Lo que más me interesa es si Babylon puede construir un sistema de incentivos que perdure. La tecnología es solo una parte de la ecuación. Los titulares de Bitcoin necesitan un motivo para participar, las redes necesitan seguridad confiable y los desarrolladores necesitan la certeza de que el sistema seguirá siendo útil a medida que crece el ecosistema. Si esos incentivos permanecen alineados, la infraestructura se fortalece con el tiempo. Si se desalinean, la adopción se vuelve mucho más difícil, sin importar qué tan impresionante sea la arquitectura.

También creo que Babylon enfrenta un desafío que comparten muchos proyectos de infraestructura.

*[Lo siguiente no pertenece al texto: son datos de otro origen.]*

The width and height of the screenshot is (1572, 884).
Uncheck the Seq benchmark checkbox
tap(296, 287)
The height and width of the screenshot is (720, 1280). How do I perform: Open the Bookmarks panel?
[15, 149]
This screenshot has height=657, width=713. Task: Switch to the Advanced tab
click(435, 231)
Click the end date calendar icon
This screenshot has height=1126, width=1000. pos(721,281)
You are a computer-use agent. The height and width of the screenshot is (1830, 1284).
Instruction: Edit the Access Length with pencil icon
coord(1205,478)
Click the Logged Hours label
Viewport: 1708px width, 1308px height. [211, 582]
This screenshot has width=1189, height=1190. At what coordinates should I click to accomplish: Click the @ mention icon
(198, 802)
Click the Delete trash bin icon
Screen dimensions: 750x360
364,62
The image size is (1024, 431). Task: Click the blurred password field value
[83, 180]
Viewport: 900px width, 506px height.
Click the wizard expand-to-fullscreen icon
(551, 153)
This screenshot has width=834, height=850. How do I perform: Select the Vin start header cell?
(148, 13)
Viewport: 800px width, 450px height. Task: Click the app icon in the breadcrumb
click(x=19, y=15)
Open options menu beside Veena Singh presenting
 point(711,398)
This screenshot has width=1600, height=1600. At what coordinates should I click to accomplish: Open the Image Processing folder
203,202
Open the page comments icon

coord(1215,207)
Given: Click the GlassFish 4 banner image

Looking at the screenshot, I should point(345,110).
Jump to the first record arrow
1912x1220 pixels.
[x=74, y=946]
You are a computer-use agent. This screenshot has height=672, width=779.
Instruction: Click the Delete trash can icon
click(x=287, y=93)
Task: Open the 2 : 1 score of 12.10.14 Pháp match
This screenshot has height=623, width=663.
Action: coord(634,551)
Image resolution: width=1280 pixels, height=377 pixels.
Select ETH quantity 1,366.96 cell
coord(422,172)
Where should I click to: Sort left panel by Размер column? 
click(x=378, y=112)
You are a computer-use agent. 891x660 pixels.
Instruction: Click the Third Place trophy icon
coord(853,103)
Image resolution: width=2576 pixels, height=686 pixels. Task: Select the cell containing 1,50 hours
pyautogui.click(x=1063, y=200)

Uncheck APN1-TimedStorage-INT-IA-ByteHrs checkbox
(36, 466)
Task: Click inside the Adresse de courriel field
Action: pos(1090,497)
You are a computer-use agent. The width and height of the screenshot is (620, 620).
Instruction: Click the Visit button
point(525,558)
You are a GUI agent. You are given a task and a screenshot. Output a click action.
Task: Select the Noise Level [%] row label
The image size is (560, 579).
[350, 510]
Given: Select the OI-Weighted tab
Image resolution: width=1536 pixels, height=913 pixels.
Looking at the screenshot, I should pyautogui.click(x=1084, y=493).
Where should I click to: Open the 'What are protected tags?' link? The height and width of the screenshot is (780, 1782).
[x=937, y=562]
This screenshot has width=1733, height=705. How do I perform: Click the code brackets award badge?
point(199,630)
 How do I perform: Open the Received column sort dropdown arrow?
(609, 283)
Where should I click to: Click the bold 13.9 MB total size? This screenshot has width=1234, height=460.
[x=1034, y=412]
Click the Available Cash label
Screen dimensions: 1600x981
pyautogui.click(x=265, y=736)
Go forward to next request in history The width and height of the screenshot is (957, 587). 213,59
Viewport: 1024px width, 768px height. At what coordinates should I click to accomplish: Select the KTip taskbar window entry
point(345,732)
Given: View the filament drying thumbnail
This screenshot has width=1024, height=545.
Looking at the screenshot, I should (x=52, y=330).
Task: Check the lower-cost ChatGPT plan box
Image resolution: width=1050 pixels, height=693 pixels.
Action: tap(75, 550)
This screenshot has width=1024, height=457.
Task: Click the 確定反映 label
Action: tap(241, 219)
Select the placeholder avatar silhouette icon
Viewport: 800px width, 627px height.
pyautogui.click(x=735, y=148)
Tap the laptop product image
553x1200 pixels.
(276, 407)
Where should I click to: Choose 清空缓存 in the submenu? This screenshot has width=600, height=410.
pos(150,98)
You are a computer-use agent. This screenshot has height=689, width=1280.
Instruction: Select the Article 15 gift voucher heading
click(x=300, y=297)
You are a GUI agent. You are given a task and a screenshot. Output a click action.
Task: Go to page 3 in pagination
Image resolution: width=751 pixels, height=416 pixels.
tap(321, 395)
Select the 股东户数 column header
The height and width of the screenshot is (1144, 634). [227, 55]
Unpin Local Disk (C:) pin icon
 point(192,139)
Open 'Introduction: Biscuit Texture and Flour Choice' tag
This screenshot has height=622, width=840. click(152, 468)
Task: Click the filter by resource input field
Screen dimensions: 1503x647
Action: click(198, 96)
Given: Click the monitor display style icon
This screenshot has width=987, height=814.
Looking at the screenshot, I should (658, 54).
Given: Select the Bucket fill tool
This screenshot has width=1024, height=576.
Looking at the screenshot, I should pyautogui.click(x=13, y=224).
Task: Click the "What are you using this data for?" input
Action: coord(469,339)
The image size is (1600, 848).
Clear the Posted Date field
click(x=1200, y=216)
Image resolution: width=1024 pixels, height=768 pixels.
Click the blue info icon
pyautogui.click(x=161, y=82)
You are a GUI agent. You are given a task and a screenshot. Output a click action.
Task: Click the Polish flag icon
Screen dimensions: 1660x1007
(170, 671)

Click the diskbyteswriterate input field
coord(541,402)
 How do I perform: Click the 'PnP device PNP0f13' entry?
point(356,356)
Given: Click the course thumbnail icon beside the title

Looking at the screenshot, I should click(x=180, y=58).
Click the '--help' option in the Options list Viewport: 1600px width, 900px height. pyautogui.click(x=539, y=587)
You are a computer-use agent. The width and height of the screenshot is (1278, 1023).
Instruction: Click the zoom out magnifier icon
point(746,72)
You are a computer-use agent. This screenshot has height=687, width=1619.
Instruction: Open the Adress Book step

El éxito se mide por la constancia, no por la emoción. La gente rara vez nota la seguridad cuando todo funciona, pero la nota de inmediato cuando se rompe la confianza. Eso significa que la reputación debe ganarse lentamente mediante un desempeño confiable, en lugar de narrativas audaces.

Sigo aprendiendo y no sé exactamente dónde estará Babylon dentro de unos años. Lo que me mantiene interesado es que intenta resolver un problema de coordinación en lugar de perseguir la atención de corto plazo. Para la infraestructura, por lo general eso importa mucho más que el impulso.